• [The task]:
Search each line below for "Details", then return the lines where it appears.

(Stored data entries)
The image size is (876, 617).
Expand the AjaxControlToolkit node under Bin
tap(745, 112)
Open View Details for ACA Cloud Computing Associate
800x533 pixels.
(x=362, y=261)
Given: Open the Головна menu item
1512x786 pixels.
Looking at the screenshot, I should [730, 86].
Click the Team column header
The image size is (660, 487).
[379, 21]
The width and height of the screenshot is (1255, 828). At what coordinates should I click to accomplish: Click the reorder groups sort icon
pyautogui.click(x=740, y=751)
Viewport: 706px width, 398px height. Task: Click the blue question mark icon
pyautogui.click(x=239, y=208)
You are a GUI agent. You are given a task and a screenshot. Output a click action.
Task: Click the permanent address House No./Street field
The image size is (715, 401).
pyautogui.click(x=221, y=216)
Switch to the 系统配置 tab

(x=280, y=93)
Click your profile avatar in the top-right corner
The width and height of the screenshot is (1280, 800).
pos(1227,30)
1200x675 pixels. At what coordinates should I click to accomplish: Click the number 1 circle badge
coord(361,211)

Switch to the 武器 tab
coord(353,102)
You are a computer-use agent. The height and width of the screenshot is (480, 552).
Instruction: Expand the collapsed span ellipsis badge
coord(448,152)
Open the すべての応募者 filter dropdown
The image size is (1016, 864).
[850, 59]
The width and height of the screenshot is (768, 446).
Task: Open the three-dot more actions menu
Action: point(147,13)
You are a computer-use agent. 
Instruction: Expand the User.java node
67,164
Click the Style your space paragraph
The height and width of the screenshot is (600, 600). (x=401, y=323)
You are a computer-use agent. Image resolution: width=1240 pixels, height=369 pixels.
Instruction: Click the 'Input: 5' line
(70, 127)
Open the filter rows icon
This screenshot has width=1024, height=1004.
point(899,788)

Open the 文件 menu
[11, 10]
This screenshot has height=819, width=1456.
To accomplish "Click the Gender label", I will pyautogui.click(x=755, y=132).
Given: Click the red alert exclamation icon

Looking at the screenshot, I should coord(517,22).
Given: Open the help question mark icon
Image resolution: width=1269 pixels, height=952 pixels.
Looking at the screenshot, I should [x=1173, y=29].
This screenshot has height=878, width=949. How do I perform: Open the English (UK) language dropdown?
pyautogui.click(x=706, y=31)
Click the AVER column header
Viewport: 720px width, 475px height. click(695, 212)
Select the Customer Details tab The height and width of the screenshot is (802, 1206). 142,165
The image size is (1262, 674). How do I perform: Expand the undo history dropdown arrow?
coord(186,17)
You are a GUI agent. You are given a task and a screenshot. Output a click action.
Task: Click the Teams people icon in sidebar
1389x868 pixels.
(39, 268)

• [Response area]:
Open View Details for ACA Cloud Computing Associate
Select the Customer Details tab The height and width of the screenshot is (802, 1206). 142,165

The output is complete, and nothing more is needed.